Zwischen Alltagsproblemen und brutaler Gewalt, Realität und magischen Elementen siedelt Kaska Bryla in „Die Eistaucher“ die Welt an.

Die in Wien geborene Autorin bringt eine Gruppe Jugendlicher in prekäre Situationen und macht es ihr zunehmend schwerer, für Gerechtigkeit einzustehen. Mit ihrem zweiten Roman ist Bryla ein spannender Krimi über queere Liebe, aber auch Radikalisierung geglückt, dessen Handlungsrahmen über den üblicher Coming-of-Age-Geschichten hinausreicht.

Zeitsprünge macht hier nicht nur ein am Rande erwähntes zeitreisendes Longboard, sondern auch der Roman selbst. Er beginnt gegen Ende — genauer gesagt bei Kapitel neun. Da sind Iga, Jess, Ras und Co keine pubertierenden Teenager mehr, sondern Erwachsene, die sich trotz eines zunächst nicht näher erklärten Ereignisses in der Vergangenheit irgendwie ein Leben aufgebaut haben.

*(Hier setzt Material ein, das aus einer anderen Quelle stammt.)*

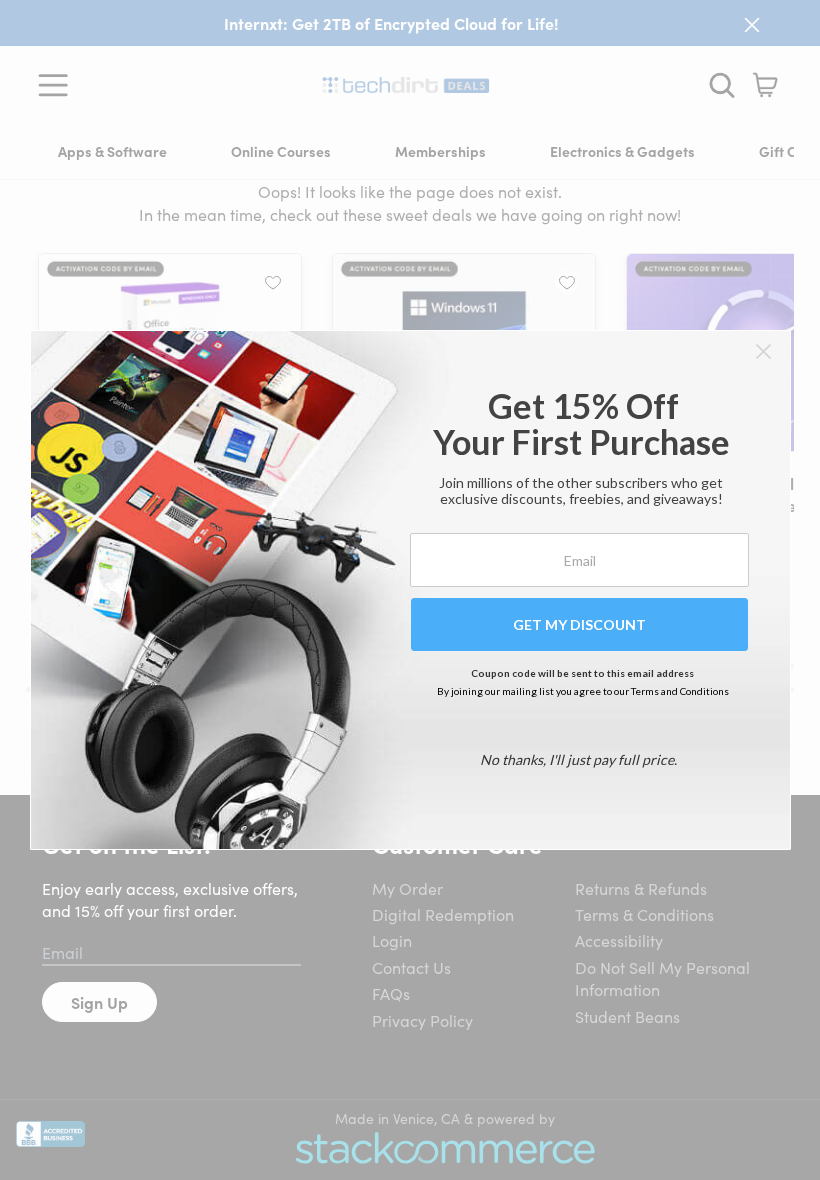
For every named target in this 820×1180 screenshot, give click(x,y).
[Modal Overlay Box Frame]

In einem dazwischen gewobenen zweiten Erzählstrang sind die Figuren wieder jung und haben jene Probleme, mit denen Jugendliche eben konfrontiert sind. Fernab aller Klischees zeichnet Bryla die Klassenkollegen als echte, nicht immer richtig handelnde, aber liebenswerte Charaktere.

Die Grenze zwischen Realität und Magie verschwimmt mehr und mehr. Brylas Text ist am Ende nicht nur ein Plädoyer für Solidarität, sondern auch eines gegen Radikalisierung und Gewalt, die uns heute viel zu alltäglich erscheint.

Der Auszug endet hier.